Resistensi terhadap infeksi:peran immunitas humoral
                Pada keadaan diare, akan terdeteksi IgG, IgM dan IgA (yang merupakan immunoglobulin yang biasa dideteksi pada sistem pencernaan).  Pada infeksi akut, biasanya IgM anti cryptosporidium akan didapatkan setelah pemeriksaan. Peningkatan IgG biasanya digunakan untuk menyatakan bahwa pasien pernah terpapar pada cryptoccocus dan memiliki nilai diagnostik yang rendah pada daerah endemis. Biasanya penggunaan antibodi ini jarang digunakan untuk diagnosis.

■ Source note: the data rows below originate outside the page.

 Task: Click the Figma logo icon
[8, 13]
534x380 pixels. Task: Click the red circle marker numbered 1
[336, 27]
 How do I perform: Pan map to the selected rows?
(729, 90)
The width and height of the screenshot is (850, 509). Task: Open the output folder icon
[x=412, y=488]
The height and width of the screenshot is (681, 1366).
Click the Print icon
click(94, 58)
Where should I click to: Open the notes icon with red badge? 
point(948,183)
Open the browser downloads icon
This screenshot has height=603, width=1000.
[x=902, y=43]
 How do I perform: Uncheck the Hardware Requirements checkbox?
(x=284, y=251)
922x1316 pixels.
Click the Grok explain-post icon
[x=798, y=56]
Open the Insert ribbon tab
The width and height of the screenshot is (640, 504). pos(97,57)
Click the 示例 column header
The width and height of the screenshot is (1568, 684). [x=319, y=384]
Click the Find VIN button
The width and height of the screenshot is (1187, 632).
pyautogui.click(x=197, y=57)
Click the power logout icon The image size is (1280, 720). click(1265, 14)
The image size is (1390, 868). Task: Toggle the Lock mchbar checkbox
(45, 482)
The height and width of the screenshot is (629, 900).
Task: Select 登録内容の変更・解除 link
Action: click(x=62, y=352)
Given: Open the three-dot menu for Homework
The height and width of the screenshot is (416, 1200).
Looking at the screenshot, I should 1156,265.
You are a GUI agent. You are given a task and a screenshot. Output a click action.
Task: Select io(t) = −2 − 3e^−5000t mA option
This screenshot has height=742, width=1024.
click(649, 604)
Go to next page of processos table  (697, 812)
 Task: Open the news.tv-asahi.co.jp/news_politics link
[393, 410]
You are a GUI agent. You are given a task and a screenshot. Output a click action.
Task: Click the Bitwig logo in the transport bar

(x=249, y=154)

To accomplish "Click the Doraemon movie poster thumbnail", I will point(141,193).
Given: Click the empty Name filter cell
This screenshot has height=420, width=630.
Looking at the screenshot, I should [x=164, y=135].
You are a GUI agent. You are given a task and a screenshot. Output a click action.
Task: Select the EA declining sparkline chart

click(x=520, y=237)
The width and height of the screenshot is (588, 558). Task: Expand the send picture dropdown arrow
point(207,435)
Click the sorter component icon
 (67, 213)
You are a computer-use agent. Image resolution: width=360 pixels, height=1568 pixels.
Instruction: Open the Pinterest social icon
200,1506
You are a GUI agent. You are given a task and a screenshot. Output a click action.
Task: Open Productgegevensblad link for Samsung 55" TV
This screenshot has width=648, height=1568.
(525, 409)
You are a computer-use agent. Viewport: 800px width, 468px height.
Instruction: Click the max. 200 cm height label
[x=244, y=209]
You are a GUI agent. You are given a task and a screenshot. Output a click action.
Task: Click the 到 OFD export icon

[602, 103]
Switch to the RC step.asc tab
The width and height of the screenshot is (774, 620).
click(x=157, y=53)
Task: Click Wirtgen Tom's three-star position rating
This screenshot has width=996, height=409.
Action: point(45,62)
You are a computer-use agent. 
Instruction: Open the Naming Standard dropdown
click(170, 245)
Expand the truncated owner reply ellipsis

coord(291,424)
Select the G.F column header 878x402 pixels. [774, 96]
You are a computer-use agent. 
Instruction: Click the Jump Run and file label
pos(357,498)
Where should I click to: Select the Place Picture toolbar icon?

Resistensi terhadap infeksi:peran immunitas selular
                Pada model tikus, setelah oocyst masuk tubuh tikus. Pada hari ke 3-5, tikus yang tidak memiliki MHC class 2 akan jauh lebih rentan dibandingkan tikus yang kekurangan MHC class 1 ataupun tikus yang sehat.
                Pada manusia, kadar CD4 pada manusia sangat penting untuk mengetahui apakah manusia dapat sembuh dari infeksi C.parvum .Kemampuan manusia untuk membunuh parasit akut dan kronik diketahui sangat tergantung dari tingkat kadar CD4 dalam darah. Selain CD4, sitokin TH1 sangat penting dalam mencegah inisiasi dan infeksi dari parasit pada pasien.
                Pada pasien HIV, HIV akan menginfeksi sel-sel CD4 yang terdapat pada GALT (GALT adalah kumpulan sistem imun yang terdapat dalam saluran pencernaan). Hal ini menyebabkan rusaknya jaringan tubuh dan parasit dapat masuk kedalam tubuh manusia.
Bagaimana mendiagnosis C.Parvum?
                Analisa feses dapat dilakukan untuk menemukan oocyst pada feses. Analisa enzim juga dapat digunakan terutama untuk skrining sampel yang baik. Metode Rapid immunochromatoraphic juga dapat digunakan terutama pada sediaan awetan.